__STATED EXERCISE__. Rewrite the listing below as a numbered list with one item per line, skipping any blank lines and leaving the pictures out.

__PROVIDED DATA__.
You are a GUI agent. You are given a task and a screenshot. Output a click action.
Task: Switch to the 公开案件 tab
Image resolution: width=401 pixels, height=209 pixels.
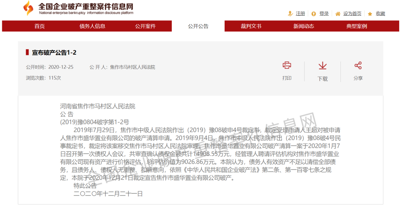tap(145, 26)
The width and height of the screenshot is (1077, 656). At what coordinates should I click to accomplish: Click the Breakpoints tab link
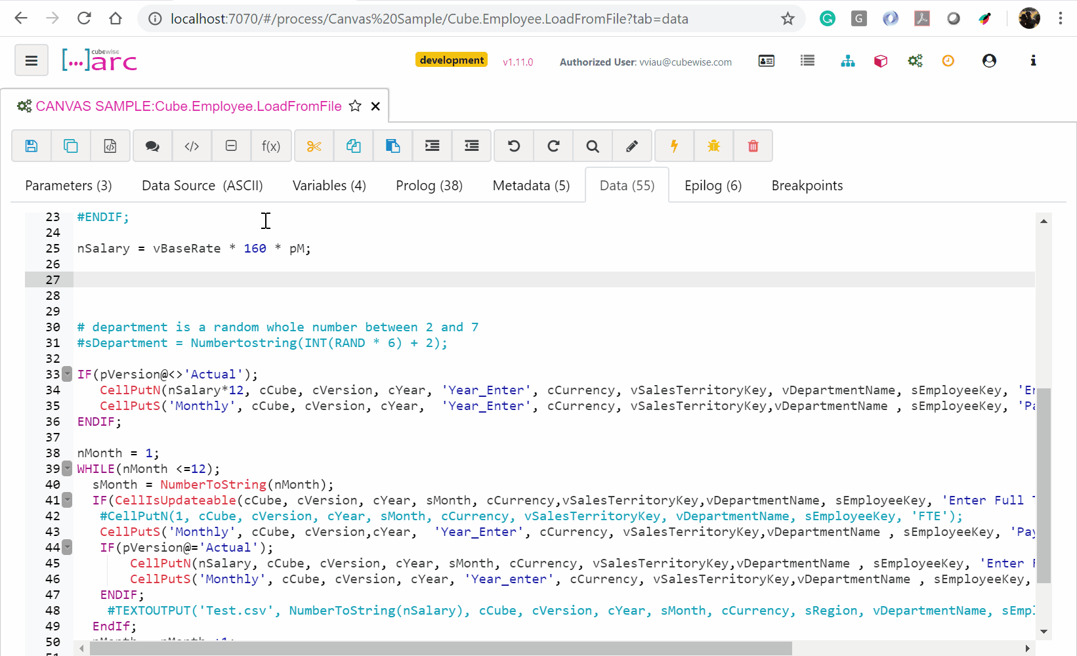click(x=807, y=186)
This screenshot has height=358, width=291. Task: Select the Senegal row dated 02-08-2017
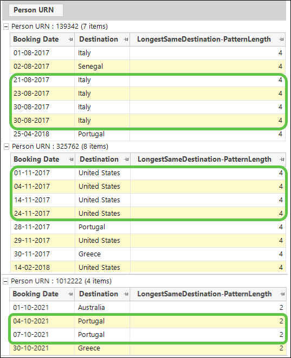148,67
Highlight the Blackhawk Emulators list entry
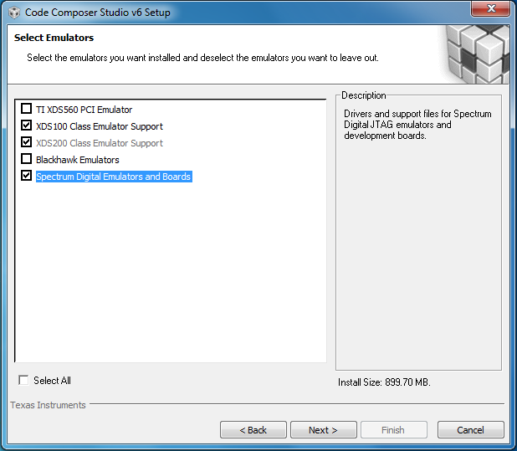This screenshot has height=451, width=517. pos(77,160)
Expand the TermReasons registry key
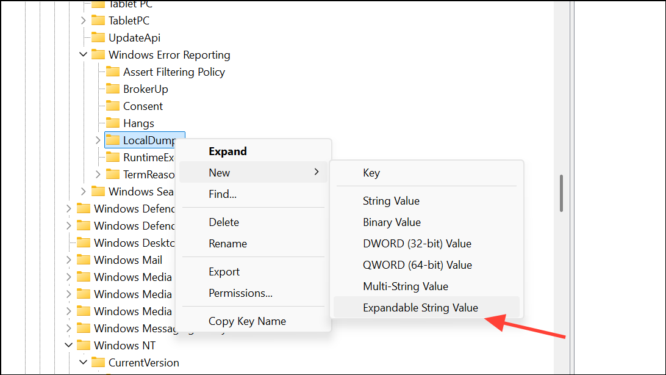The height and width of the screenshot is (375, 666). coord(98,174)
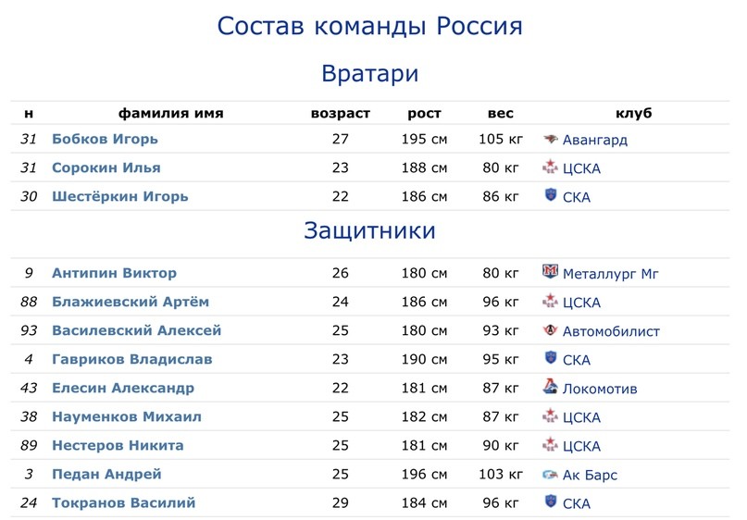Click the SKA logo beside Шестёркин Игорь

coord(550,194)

__WRITTEN SOLUTION__.
1. You are a GUI agent. You are given a task and a screenshot. Output a click action.
2. Task: Switch to the 公开案件 tab
3. Image resolution: width=401 pixels, height=209 pixels.
4. tap(145, 26)
5. The width and height of the screenshot is (1077, 656). At what coordinates should I click to accomplish: Click the Breakpoints tab link
6. click(x=807, y=186)
7. This screenshot has height=358, width=291. Task: Select the Senegal row dated 02-08-2017
8. 148,67
9. Highlight the Blackhawk Emulators list entry
10. This screenshot has height=451, width=517. pos(77,160)
11. Expand the TermReasons registry key
12. The height and width of the screenshot is (375, 666). coord(98,174)
13. Click the SKA logo beside Шестёркин Игорь
14. coord(550,194)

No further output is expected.